Set exercise: Reproduce each of the following entries verbatim, keeping their order and line breaks.

Material for this exercise:

....

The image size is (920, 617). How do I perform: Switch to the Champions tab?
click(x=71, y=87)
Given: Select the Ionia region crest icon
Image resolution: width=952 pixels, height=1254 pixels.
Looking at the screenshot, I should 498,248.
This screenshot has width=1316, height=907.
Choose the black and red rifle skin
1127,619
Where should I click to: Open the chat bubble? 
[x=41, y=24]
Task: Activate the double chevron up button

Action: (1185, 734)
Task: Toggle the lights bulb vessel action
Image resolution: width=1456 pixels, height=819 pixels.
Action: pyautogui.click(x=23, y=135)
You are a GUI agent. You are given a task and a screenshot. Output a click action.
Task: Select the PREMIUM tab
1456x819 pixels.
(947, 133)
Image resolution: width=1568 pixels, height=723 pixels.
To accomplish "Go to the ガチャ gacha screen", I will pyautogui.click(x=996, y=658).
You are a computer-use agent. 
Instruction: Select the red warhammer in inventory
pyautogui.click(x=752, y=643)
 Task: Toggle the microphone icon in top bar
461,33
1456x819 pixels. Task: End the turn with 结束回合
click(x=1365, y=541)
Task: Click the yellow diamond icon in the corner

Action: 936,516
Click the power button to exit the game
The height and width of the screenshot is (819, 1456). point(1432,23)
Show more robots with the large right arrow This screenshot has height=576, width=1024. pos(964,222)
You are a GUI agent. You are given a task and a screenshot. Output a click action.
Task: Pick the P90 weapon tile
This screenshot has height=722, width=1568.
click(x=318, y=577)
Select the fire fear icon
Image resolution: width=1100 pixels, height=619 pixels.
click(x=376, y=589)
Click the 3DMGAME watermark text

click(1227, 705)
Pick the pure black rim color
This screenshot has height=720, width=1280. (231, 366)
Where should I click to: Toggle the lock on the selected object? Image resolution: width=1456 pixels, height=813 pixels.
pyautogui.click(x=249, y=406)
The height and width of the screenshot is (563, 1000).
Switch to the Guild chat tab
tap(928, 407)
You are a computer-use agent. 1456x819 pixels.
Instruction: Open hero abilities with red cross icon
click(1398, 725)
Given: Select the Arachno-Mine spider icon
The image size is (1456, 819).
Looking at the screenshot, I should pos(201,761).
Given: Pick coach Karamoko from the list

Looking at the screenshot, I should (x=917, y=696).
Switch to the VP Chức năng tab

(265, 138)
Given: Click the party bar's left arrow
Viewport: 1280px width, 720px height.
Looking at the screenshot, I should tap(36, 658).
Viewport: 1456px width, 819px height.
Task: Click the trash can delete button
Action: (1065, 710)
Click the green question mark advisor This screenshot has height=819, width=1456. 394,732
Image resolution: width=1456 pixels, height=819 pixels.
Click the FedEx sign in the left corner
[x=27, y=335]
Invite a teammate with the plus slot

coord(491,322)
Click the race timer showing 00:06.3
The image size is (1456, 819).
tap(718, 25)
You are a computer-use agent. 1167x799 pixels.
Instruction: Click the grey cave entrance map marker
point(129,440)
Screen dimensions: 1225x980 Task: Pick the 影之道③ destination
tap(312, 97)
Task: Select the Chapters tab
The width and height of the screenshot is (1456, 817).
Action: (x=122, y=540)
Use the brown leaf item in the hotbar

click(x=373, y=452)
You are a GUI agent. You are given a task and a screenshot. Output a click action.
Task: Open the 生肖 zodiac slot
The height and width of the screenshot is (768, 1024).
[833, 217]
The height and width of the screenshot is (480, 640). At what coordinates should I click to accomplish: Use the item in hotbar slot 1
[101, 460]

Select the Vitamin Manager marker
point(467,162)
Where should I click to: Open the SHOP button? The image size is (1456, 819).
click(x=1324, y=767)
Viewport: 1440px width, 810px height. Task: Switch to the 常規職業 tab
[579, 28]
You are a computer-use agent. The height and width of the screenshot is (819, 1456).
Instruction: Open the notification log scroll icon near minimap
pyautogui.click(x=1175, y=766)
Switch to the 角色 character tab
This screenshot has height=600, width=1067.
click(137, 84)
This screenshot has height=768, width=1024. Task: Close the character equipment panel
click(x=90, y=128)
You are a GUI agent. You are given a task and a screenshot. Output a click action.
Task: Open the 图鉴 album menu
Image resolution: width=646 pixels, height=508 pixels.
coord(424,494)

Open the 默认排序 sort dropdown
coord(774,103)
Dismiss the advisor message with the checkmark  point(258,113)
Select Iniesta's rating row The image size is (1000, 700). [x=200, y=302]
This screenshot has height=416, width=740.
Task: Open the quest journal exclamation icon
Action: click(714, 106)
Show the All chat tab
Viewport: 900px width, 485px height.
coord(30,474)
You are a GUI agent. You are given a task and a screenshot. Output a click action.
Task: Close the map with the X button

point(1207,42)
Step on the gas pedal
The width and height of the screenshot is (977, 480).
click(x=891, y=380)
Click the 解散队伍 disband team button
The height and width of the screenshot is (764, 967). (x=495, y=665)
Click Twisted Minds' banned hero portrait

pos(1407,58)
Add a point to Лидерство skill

....

Result of the task:
The image size is (920, 617). How do I perform: Switch to the Champions tab?
click(x=71, y=87)
Given: Select the Ionia region crest icon
Image resolution: width=952 pixels, height=1254 pixels.
Looking at the screenshot, I should 498,248.
This screenshot has width=1316, height=907.
Choose the black and red rifle skin
1127,619
Where should I click to: Open the chat bubble? 
[x=41, y=24]
Task: Activate the double chevron up button

Action: (1185, 734)
Task: Toggle the lights bulb vessel action
Image resolution: width=1456 pixels, height=819 pixels.
Action: pyautogui.click(x=23, y=135)
You are a GUI agent. You are given a task and a screenshot. Output a click action.
Task: Select the PREMIUM tab
1456x819 pixels.
(947, 133)
Image resolution: width=1568 pixels, height=723 pixels.
To accomplish "Go to the ガチャ gacha screen", I will pyautogui.click(x=996, y=658).
You are a computer-use agent. 
Instruction: Select the red warhammer in inventory
pyautogui.click(x=752, y=643)
 Task: Toggle the microphone icon in top bar
461,33
1456x819 pixels. Task: End the turn with 结束回合
click(x=1365, y=541)
Task: Click the yellow diamond icon in the corner

Action: 936,516
Click the power button to exit the game
The height and width of the screenshot is (819, 1456). point(1432,23)
Show more robots with the large right arrow This screenshot has height=576, width=1024. pos(964,222)
You are a GUI agent. You are given a task and a screenshot. Output a click action.
Task: Pick the P90 weapon tile
This screenshot has height=722, width=1568.
click(x=318, y=577)
Select the fire fear icon
Image resolution: width=1100 pixels, height=619 pixels.
click(x=376, y=589)
Click the 3DMGAME watermark text

click(1227, 705)
Pick the pure black rim color
This screenshot has height=720, width=1280. (231, 366)
Where should I click to: Toggle the lock on the selected object? Image resolution: width=1456 pixels, height=813 pixels.
pyautogui.click(x=249, y=406)
The height and width of the screenshot is (563, 1000).
Switch to the Guild chat tab
tap(928, 407)
You are a computer-use agent. 1456x819 pixels.
Instruction: Open hero abilities with red cross icon
click(1398, 725)
Given: Select the Arachno-Mine spider icon
The image size is (1456, 819).
Looking at the screenshot, I should pos(201,761).
Given: Pick coach Karamoko from the list

Looking at the screenshot, I should (x=917, y=696).
Switch to the VP Chức năng tab

(265, 138)
Given: Click the party bar's left arrow
Viewport: 1280px width, 720px height.
Looking at the screenshot, I should tap(36, 658).
Viewport: 1456px width, 819px height.
Task: Click the trash can delete button
Action: (1065, 710)
Click the green question mark advisor This screenshot has height=819, width=1456. 394,732
Image resolution: width=1456 pixels, height=819 pixels.
Click the FedEx sign in the left corner
[x=27, y=335]
Invite a teammate with the plus slot

coord(491,322)
Click the race timer showing 00:06.3
The image size is (1456, 819).
tap(718, 25)
You are a computer-use agent. 1167x799 pixels.
Instruction: Click the grey cave entrance map marker
point(129,440)
Screen dimensions: 1225x980 Task: Pick the 影之道③ destination
tap(312, 97)
Task: Select the Chapters tab
The width and height of the screenshot is (1456, 817).
Action: (x=122, y=540)
Use the brown leaf item in the hotbar

click(x=373, y=452)
You are a GUI agent. You are given a task and a screenshot. Output a click action.
Task: Open the 生肖 zodiac slot
The height and width of the screenshot is (768, 1024).
[833, 217]
The height and width of the screenshot is (480, 640). At what coordinates should I click to accomplish: Use the item in hotbar slot 1
[101, 460]

Select the Vitamin Manager marker
point(467,162)
Where should I click to: Open the SHOP button? The image size is (1456, 819).
click(x=1324, y=767)
Viewport: 1440px width, 810px height. Task: Switch to the 常規職業 tab
[579, 28]
You are a computer-use agent. The height and width of the screenshot is (819, 1456).
Instruction: Open the notification log scroll icon near minimap
pyautogui.click(x=1175, y=766)
Switch to the 角色 character tab
This screenshot has height=600, width=1067.
click(137, 84)
This screenshot has height=768, width=1024. Task: Close the character equipment panel
click(x=90, y=128)
You are a GUI agent. You are given a task and a screenshot. Output a click action.
Task: Open the 图鉴 album menu
Image resolution: width=646 pixels, height=508 pixels.
coord(424,494)

Open the 默认排序 sort dropdown
coord(774,103)
Dismiss the advisor message with the checkmark  point(258,113)
Select Iniesta's rating row The image size is (1000, 700). [x=200, y=302]
This screenshot has height=416, width=740.
Task: Open the quest journal exclamation icon
Action: click(714, 106)
Show the All chat tab
Viewport: 900px width, 485px height.
coord(30,474)
You are a GUI agent. You are given a task and a screenshot. Output a click action.
Task: Close the map with the X button

point(1207,42)
Step on the gas pedal
The width and height of the screenshot is (977, 480).
click(x=891, y=380)
Click the 解散队伍 disband team button
The height and width of the screenshot is (764, 967). (x=495, y=665)
Click Twisted Minds' banned hero portrait

pos(1407,58)
Add a point to Лидерство skill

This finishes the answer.